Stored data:

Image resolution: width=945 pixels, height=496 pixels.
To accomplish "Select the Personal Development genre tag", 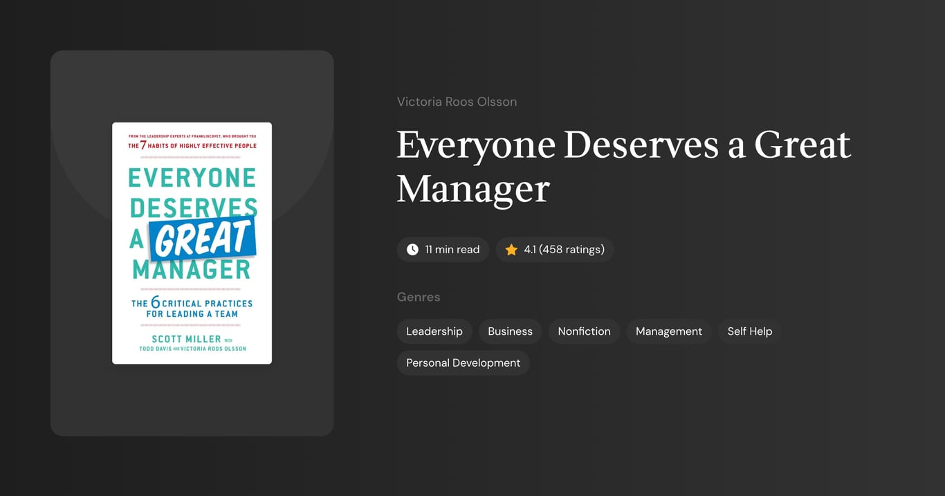I will pyautogui.click(x=463, y=362).
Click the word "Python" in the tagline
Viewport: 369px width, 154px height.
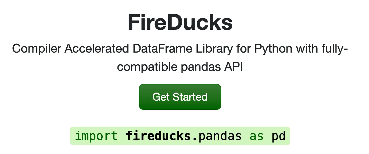click(x=273, y=49)
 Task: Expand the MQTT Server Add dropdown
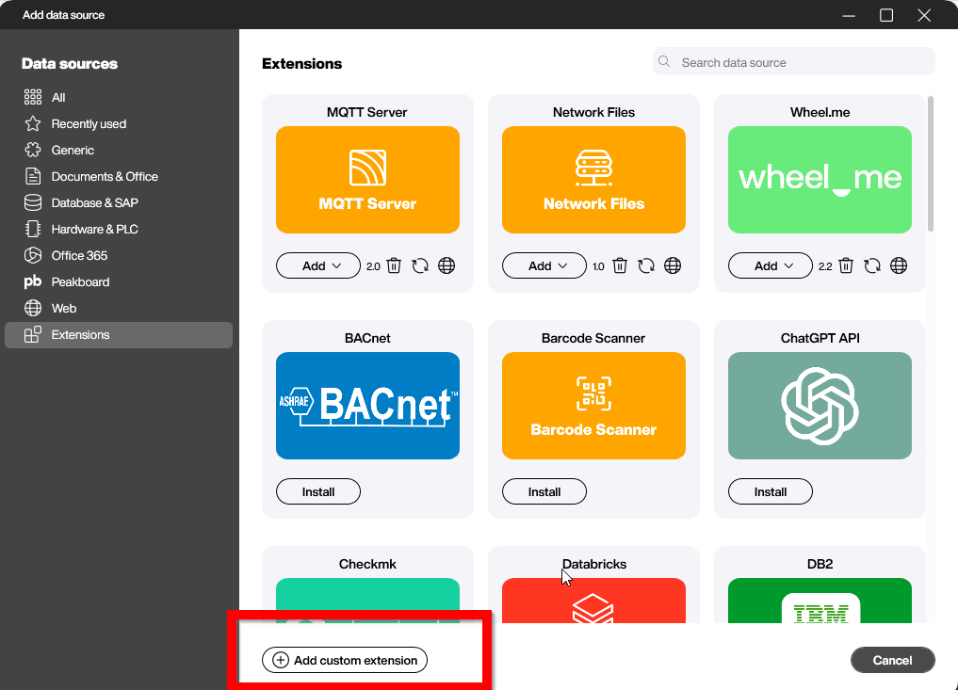[318, 266]
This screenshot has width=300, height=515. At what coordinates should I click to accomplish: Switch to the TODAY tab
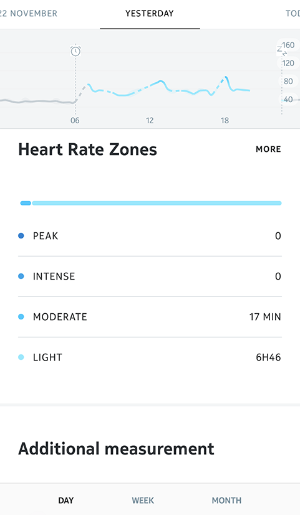coord(293,14)
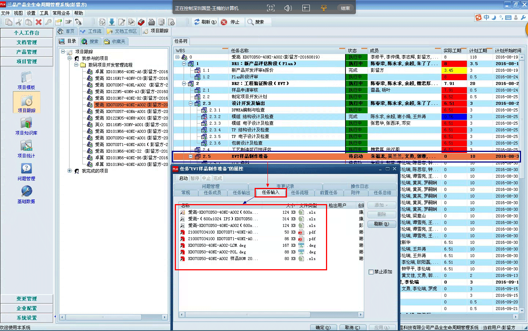The width and height of the screenshot is (528, 331).
Task: Click the 停止 stop toolbar icon
Action: click(224, 22)
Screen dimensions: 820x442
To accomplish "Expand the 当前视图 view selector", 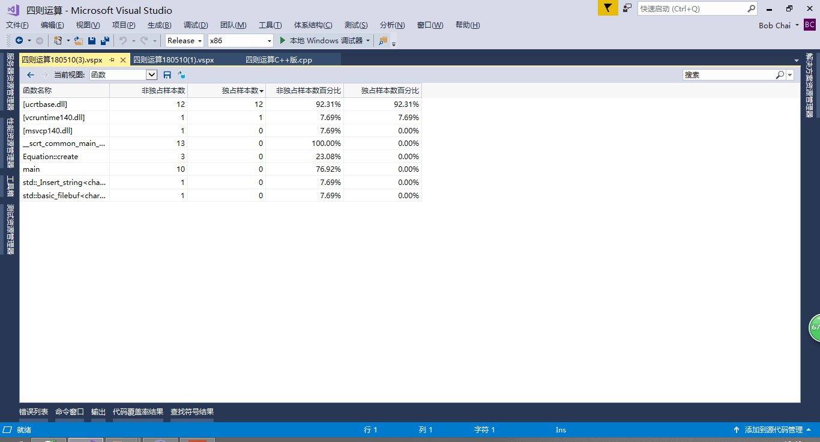I will pyautogui.click(x=152, y=75).
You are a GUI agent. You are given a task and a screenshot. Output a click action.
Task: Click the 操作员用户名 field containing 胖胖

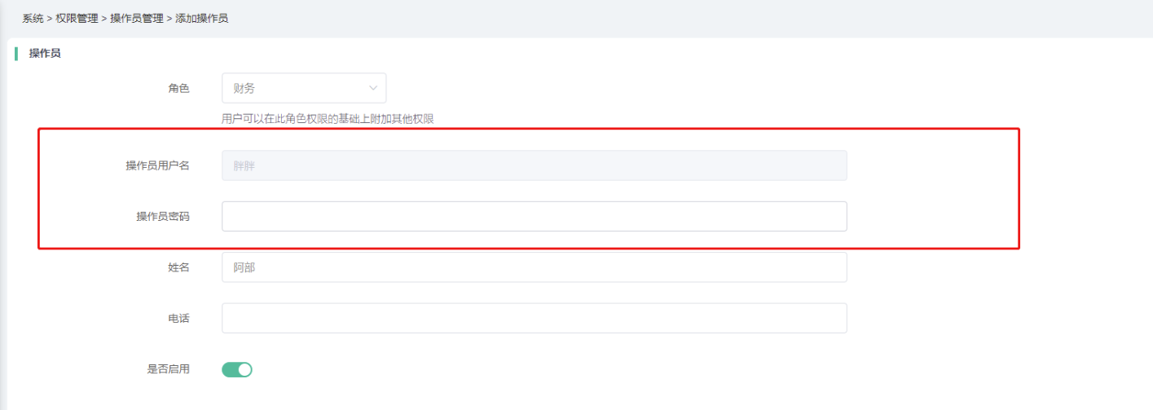(x=534, y=165)

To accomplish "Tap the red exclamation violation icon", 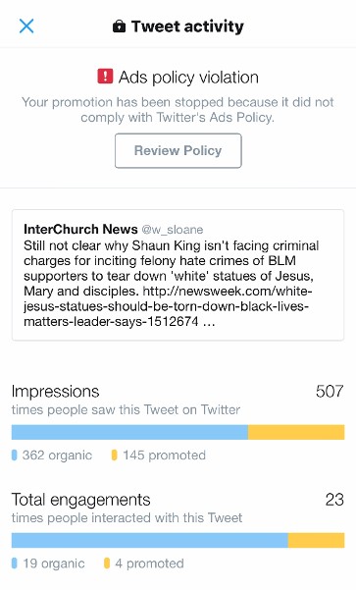I will click(x=105, y=77).
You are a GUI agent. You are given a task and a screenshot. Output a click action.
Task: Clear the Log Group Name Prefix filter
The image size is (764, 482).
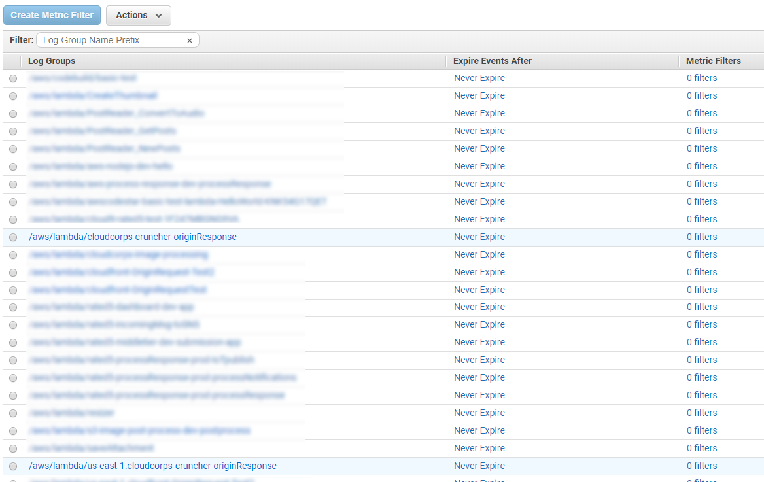pyautogui.click(x=190, y=41)
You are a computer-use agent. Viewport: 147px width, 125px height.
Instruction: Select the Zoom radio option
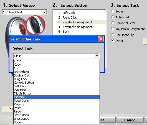[x=113, y=11]
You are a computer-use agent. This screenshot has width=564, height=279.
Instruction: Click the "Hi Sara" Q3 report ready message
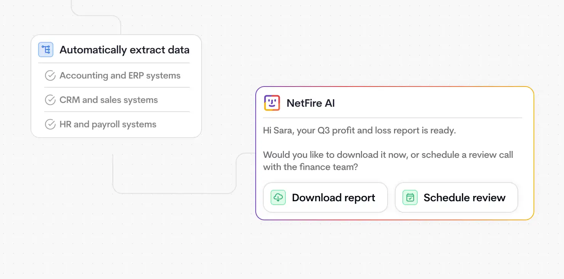point(359,131)
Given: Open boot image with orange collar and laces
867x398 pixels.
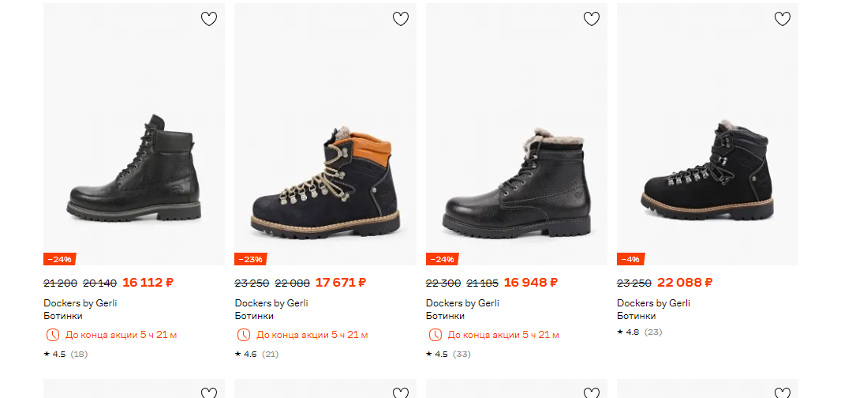Looking at the screenshot, I should [325, 134].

■ Exercise details ■
Please retype, exactly and only, the lines from the one holding "The image size is (764, 482)." to the end of the entries, both ends included, without any pictures.

■ The completed task ■
The image size is (764, 482).
pyautogui.click(x=190, y=41)
You are a computer-use agent. Viewport: 147px width, 125px height.
Instruction: Select the Zoom radio option
[x=113, y=11]
You are a computer-use agent. This screenshot has width=564, height=279.
Instruction: Click the "Hi Sara" Q3 report ready message
point(359,131)
Given: Open boot image with orange collar and laces
867x398 pixels.
Looking at the screenshot, I should [325, 134].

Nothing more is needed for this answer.